Rewrite the material from the line with "You are a computer-use" to the line with "Looking at the" as a two-column CSV with the columns instruction and answer. Give one row per instruction, put each value in a single quoted field with line breaks changed to spaces, and leave out the pictures.

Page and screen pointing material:
┏━━

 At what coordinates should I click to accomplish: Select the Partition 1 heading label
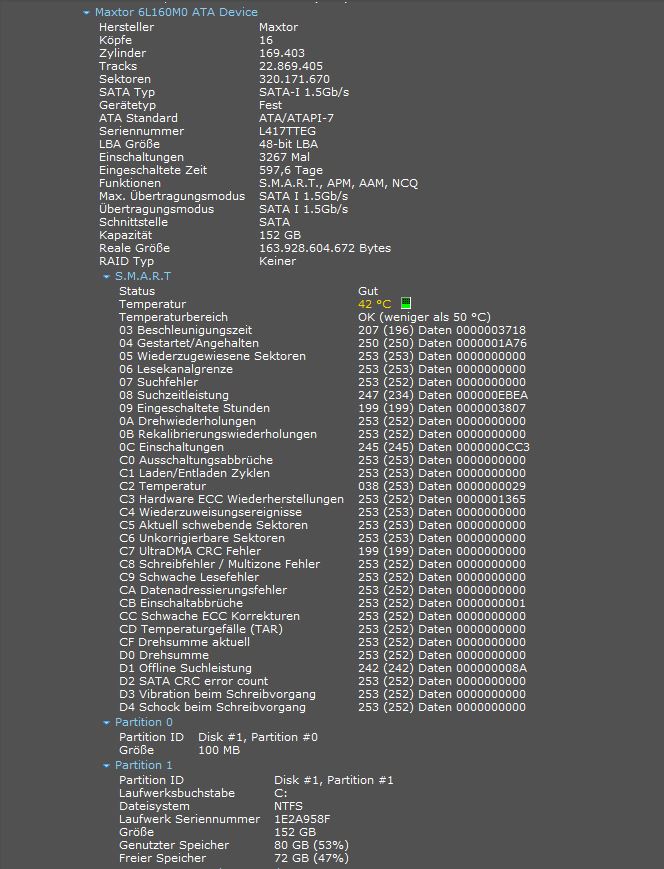click(x=144, y=765)
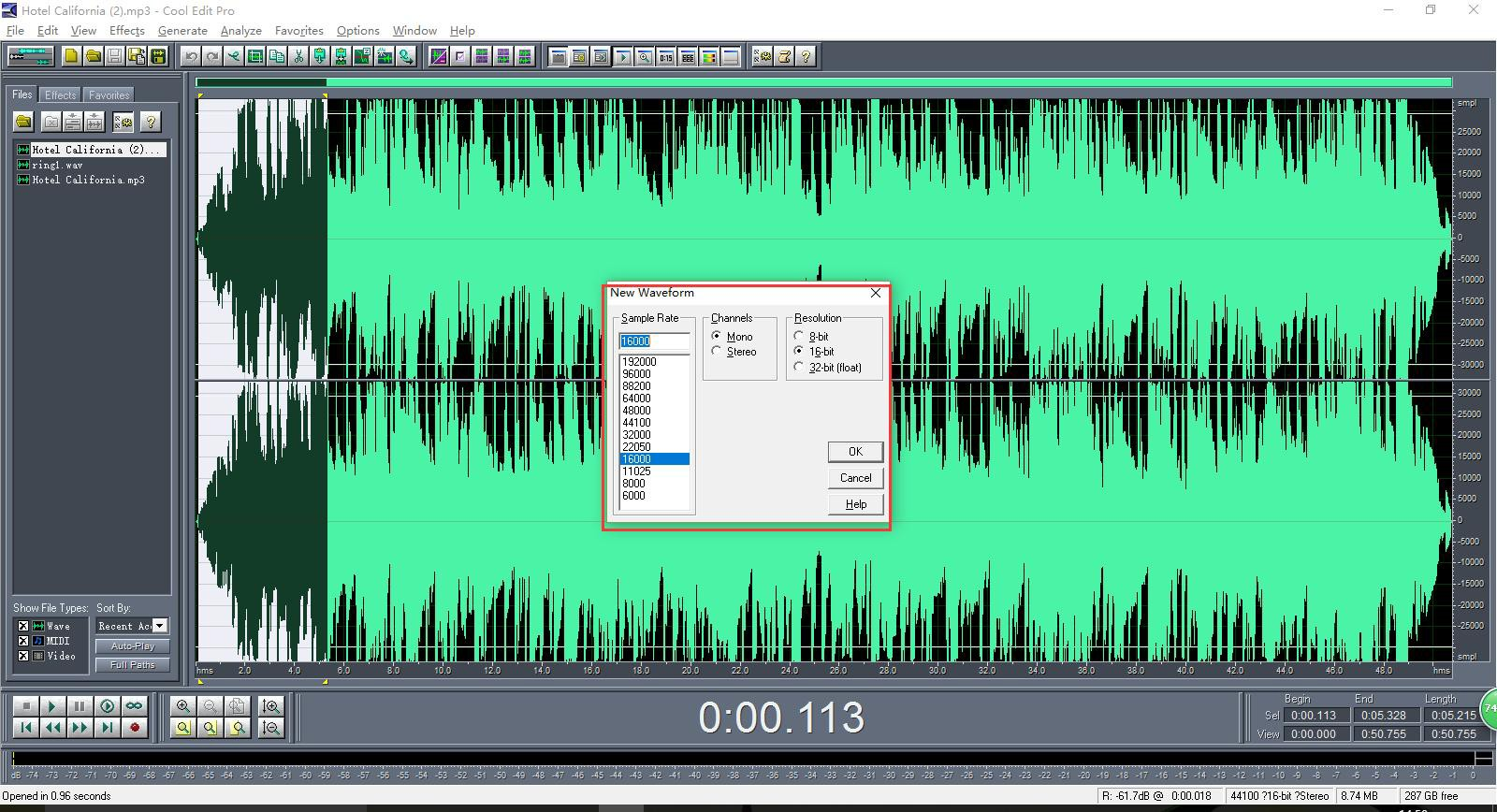Viewport: 1497px width, 812px height.
Task: Click the Play Looped infinity button
Action: click(x=134, y=706)
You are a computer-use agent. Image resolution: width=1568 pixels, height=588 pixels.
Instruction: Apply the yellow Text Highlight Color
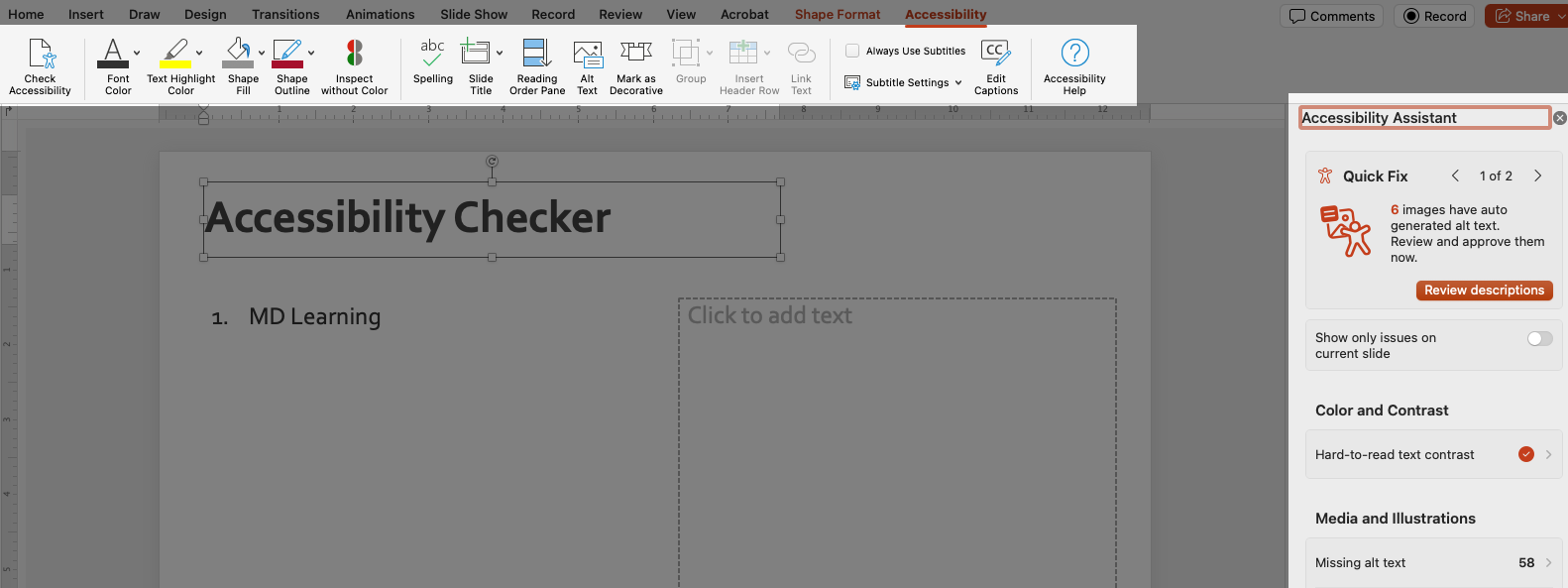(175, 55)
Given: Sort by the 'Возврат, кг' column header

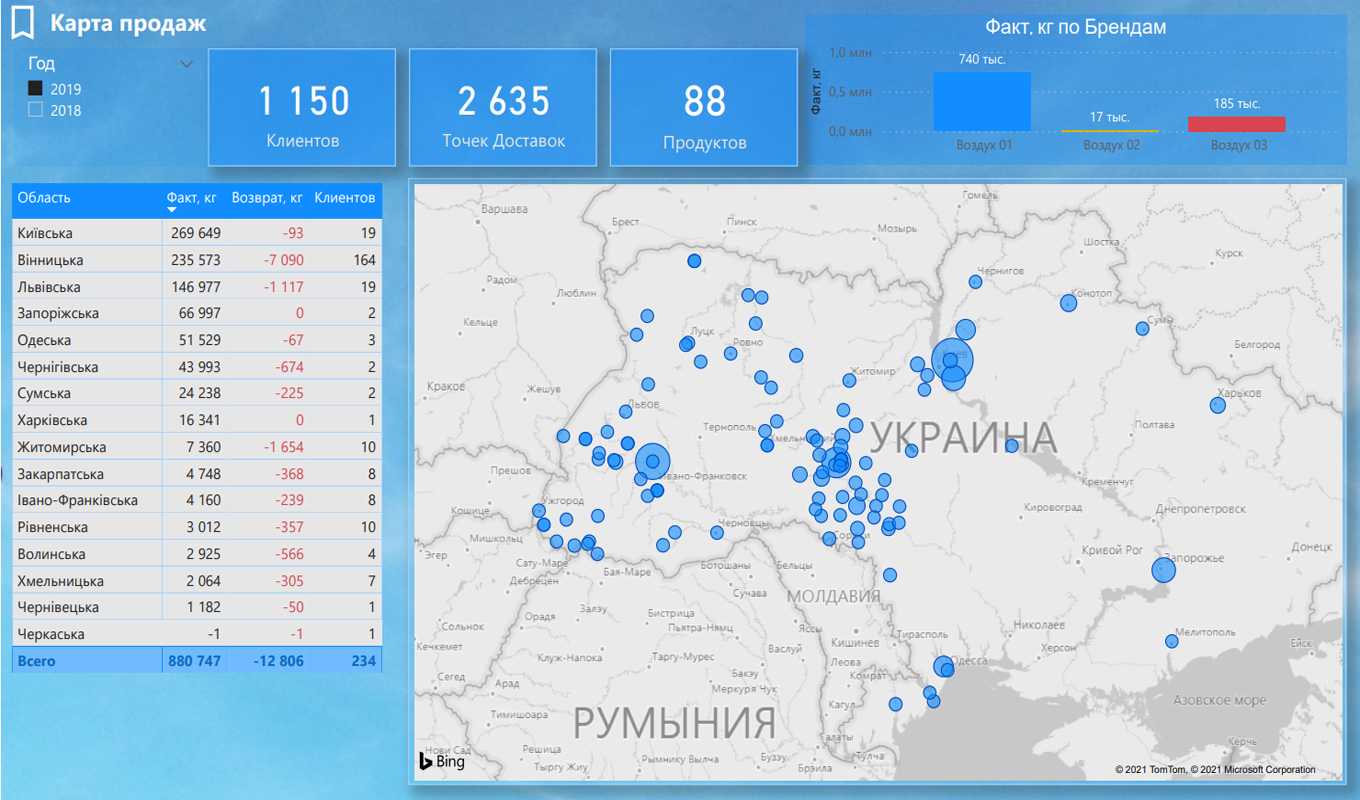Looking at the screenshot, I should point(268,199).
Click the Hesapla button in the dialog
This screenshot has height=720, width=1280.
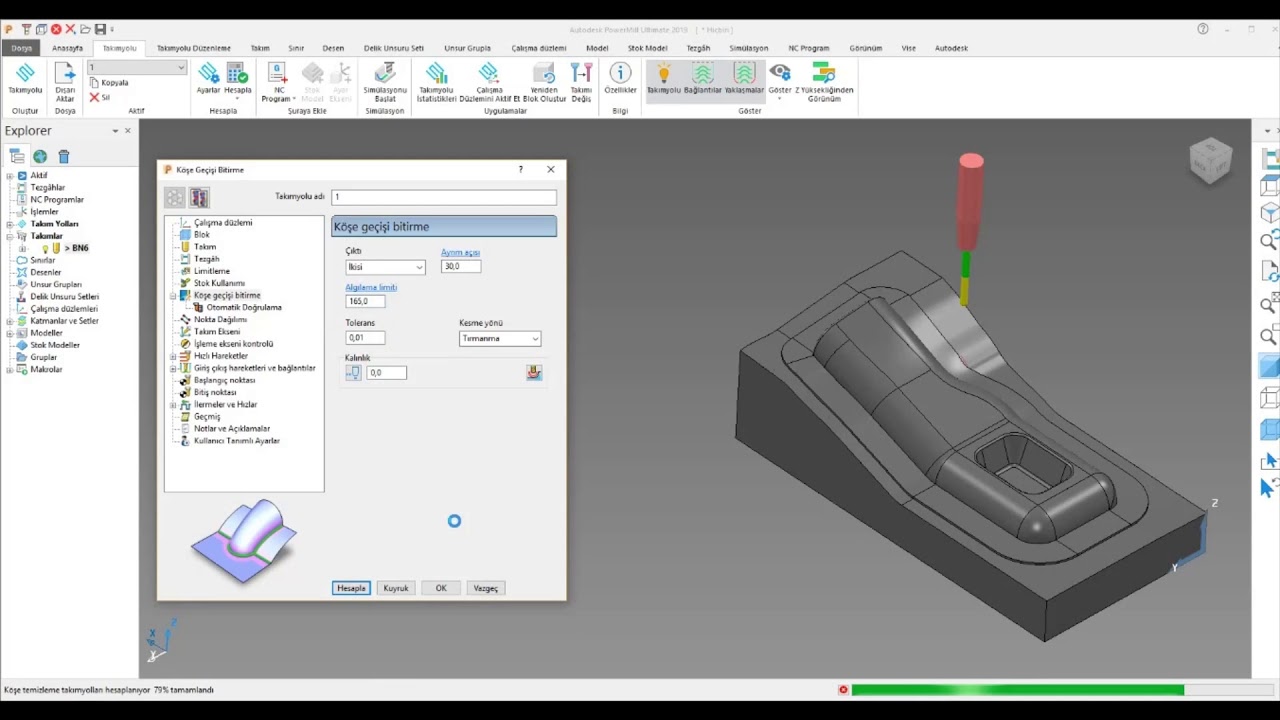click(351, 588)

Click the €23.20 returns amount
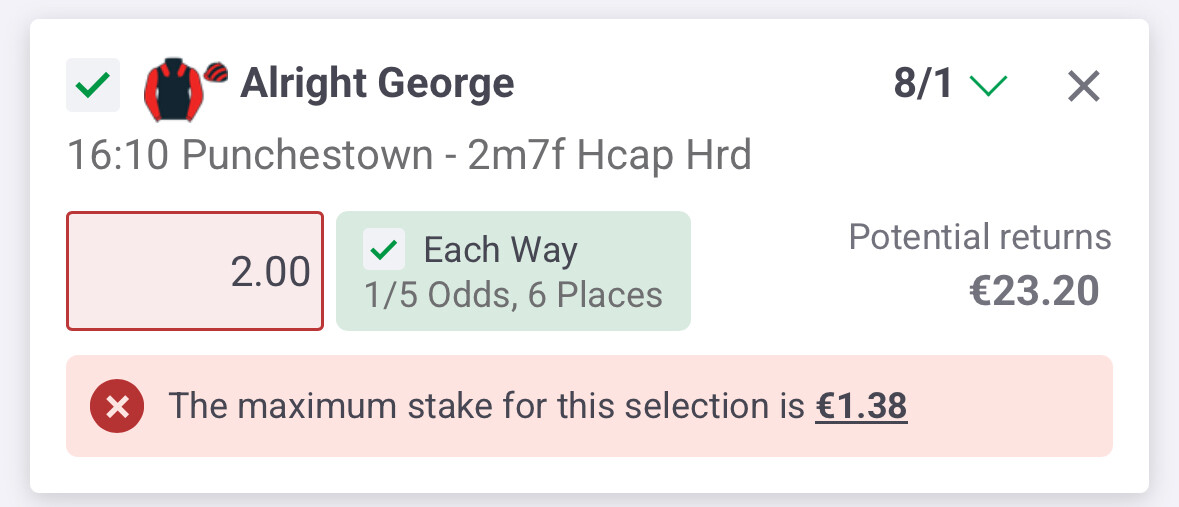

┗━━

- Complete response
instruction,answer
"You are a computer-use agent. Image resolution: width=1568 pixels, height=588 pixels. Instruction: Apply the yellow Text Highlight Color","(175, 55)"
"Given: Sort by the 'Возврат, кг' column header","Looking at the screenshot, I should point(268,199)."